Collected data:

__________

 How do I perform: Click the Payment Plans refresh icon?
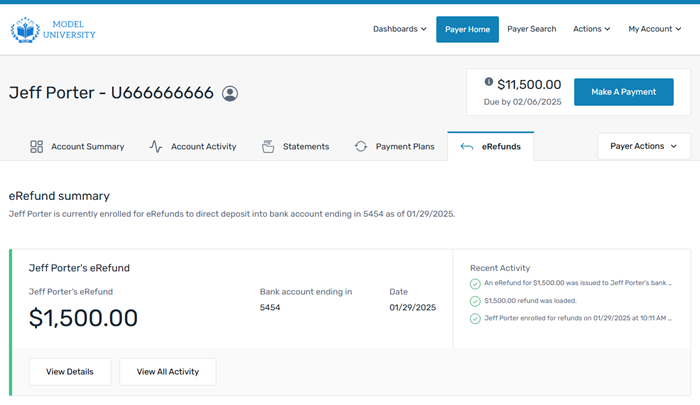click(361, 146)
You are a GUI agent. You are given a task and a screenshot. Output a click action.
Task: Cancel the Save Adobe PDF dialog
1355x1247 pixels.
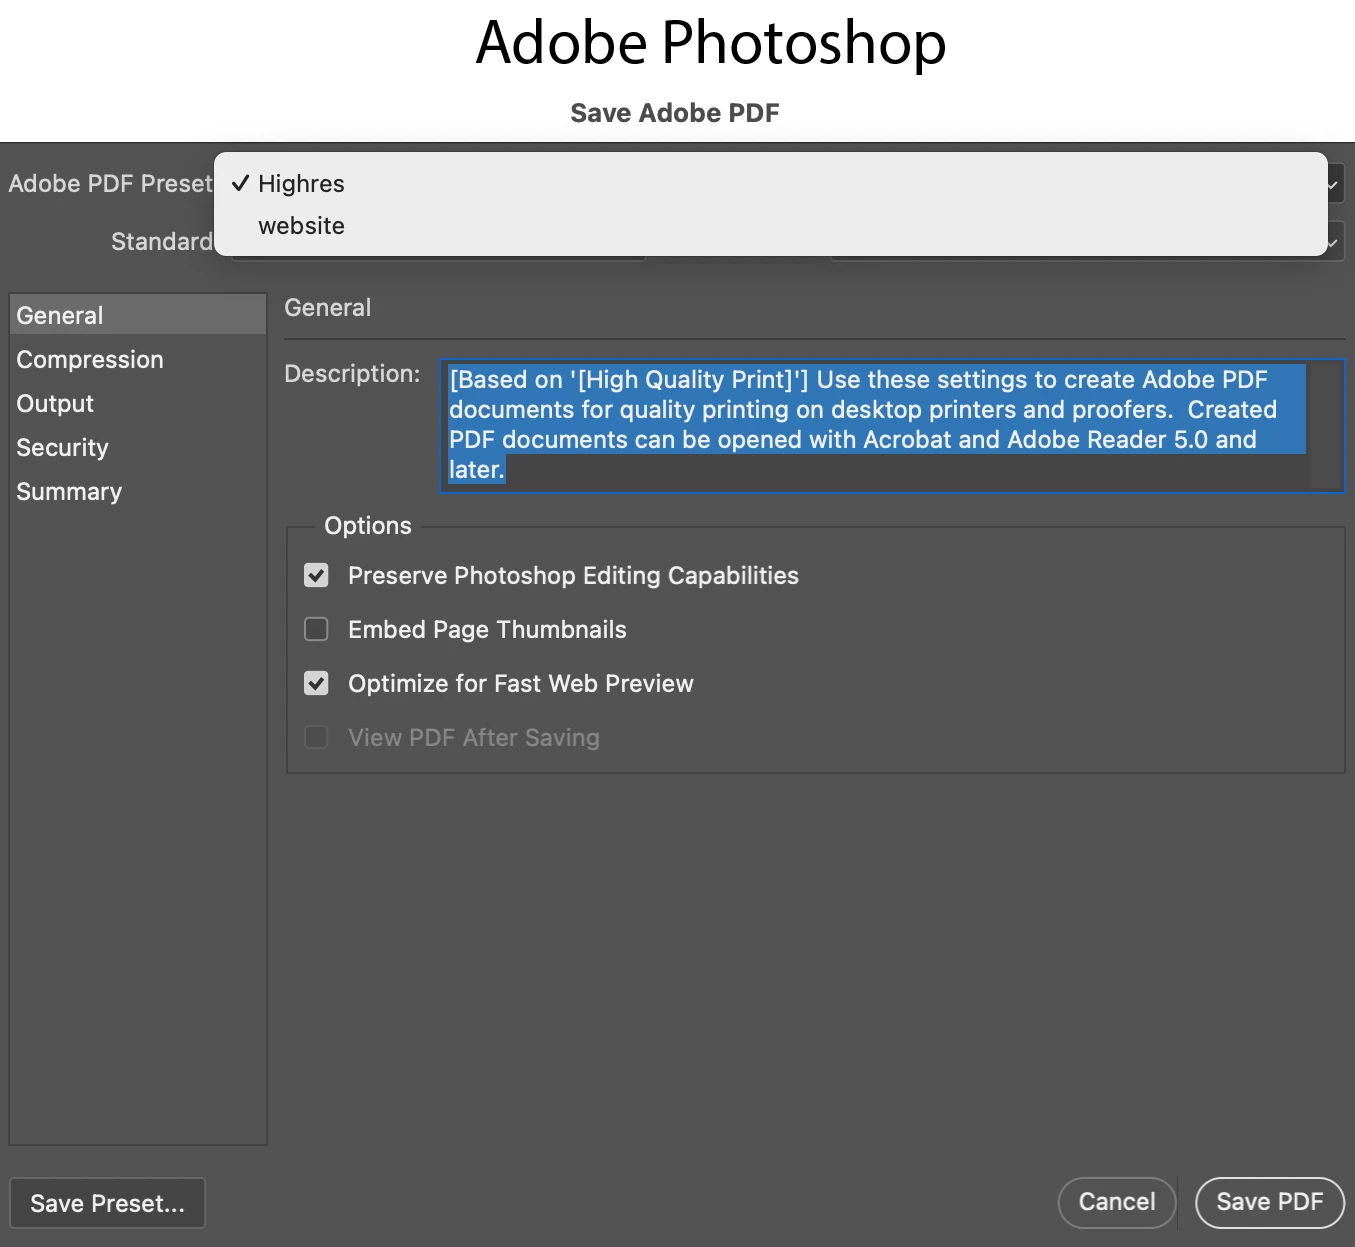point(1117,1202)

__________

Exercise
Pictures are to be omitted; set down the rest of the entries exactly as given.

Answer to this exercise
 How do I perform: Click the Payment Plans refresh icon?
click(361, 146)
You are a GUI agent. You are given a task and a screenshot. Output a click action.
Task: Cancel the Save Adobe PDF dialog
1355x1247 pixels.
point(1117,1202)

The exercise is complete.